Cured meats: is sodium nitrite still needed?

I see more and more “uncured” charcuterie (sausage, ham, bacon, etc.) available in grocery stores these days. I can’t really taste the difference between uncured and cured (i.e. one that has been adulterated with sodium nitrite); OTOH, I’ve never had a side-by-side comparison, so what do I know?

Given that we refrigerate our ham/bacon/sausage these days, and that sodium nitrite is understood to be detrimental to health, why is it still used? Does it add a flavor that can’t be had any other way?

The “uncured” meats usually do contain nitrites and nitrates but in other forms.

Here’s Ruhlman’s take on the matter.

Curing also does not need to be done with nitrites and nitrates.
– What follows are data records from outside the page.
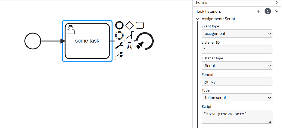The image size is (282, 128).
Task: Open the Event type dropdown
Action: click(x=237, y=33)
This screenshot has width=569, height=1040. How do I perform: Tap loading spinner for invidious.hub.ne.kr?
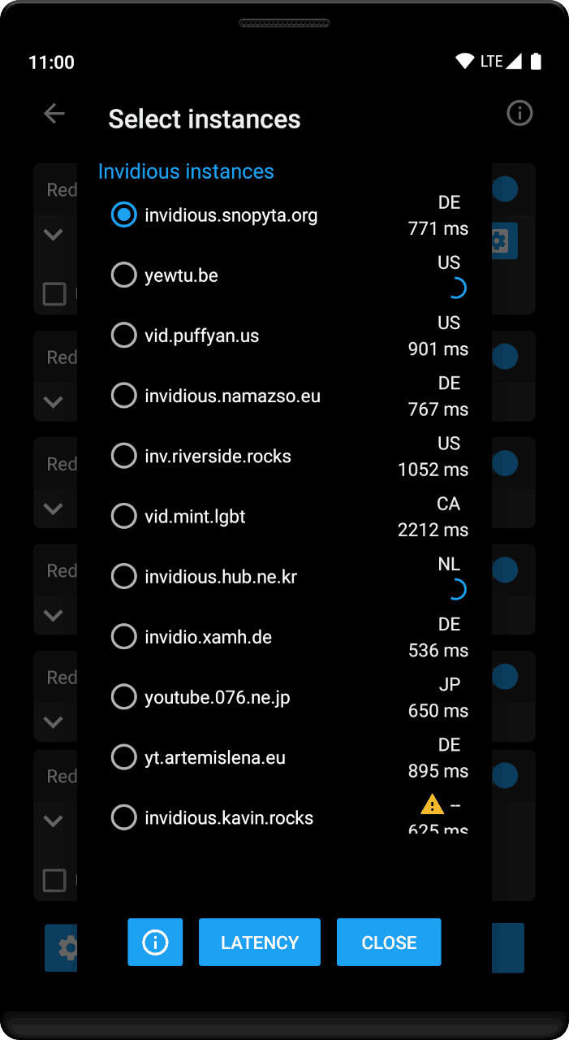(456, 590)
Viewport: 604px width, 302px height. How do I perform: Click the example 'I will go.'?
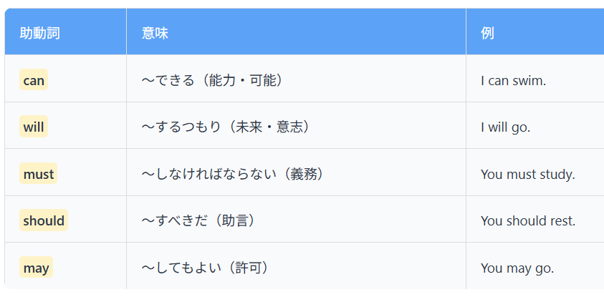pyautogui.click(x=505, y=127)
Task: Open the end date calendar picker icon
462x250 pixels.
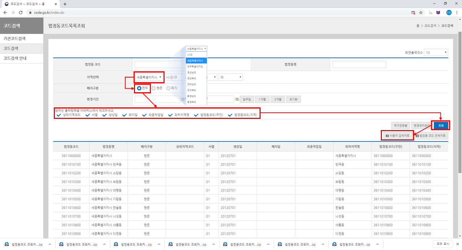Action: coord(237,99)
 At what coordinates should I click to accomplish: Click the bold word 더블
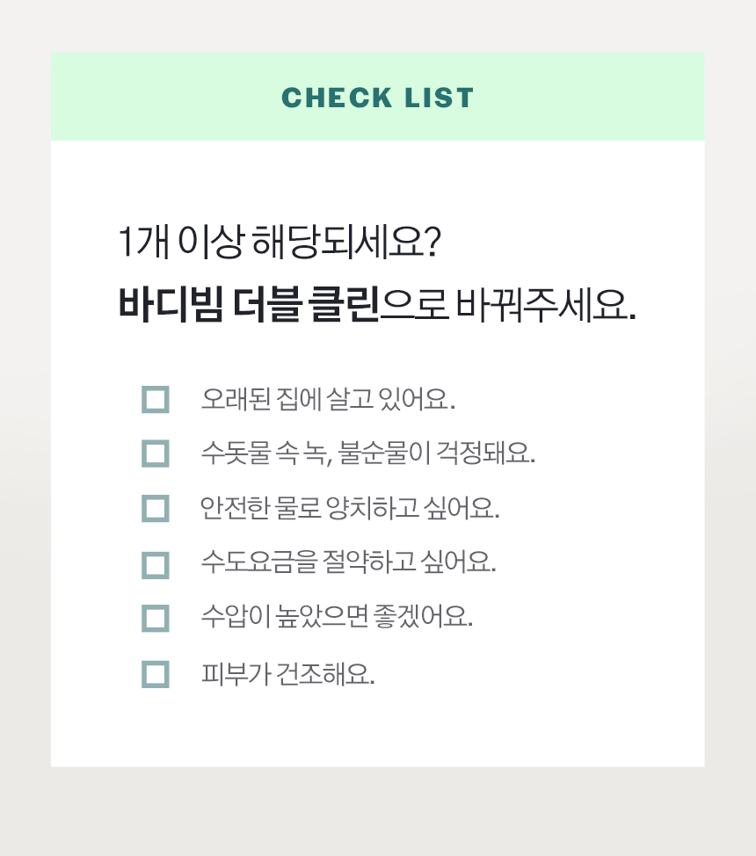[267, 303]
You can just load your meat full of salt, but if you’re going the salt-only route, you need a lot more salt to safely cure something than going the salt + a smidge of nitrite/nitrate route.

Curing does impart its own flavor to meats see here for what levels cause a perceived change in flavor, and nitrites/nitrates are also responsible for preserving the pretty pink color of the dish. For example, I’ve made corned beef with and without nitrites. I’d say they were reasonably in the same ballpark of flavor , but the corned beef with nitrite is an appealing red color, while the ones without looks like what you’d expect a lump of beef sitting in a bucket of brine for three weeks to look like: an unattractive lump of gray meat. But they both tasted like “corned beef,” although different enough that I would think a blind taste test would make them easily distinguishable.

Also, the “uncured” stuff with celery powder may have more nitrites than the cured stuff:

I have found several sources that say this, although I haven’t found one that actually tested products for nitrite/nitrate content.

I’ll add that the amount of sodium nitrite is absolutely tiny.

A basic dry cure mixture is 450 grams (1 lb) salt, 225 grams (8 oz) sugar, and 50 grams (2 oz) “pink salt”, which is a mixture of 94% salt and 6% sodium nitrite.

So in a full 26 oz of dry cure mixture, we’re talking about 3 grams of sodium nitrite.

When you consider that the procedure for using this dry cure is to basically roll the chunk of meat around in it and whatever sticks is what cures the meat, that amount of cure is a pretty large amount- probably enough for several corned beef briskets easily.

I suspect that the natural defensive compounds from plants, and compounds formed as part of cooking are a bigger health threat (if they are at all) than the tiny amount of nitrite in cured goods.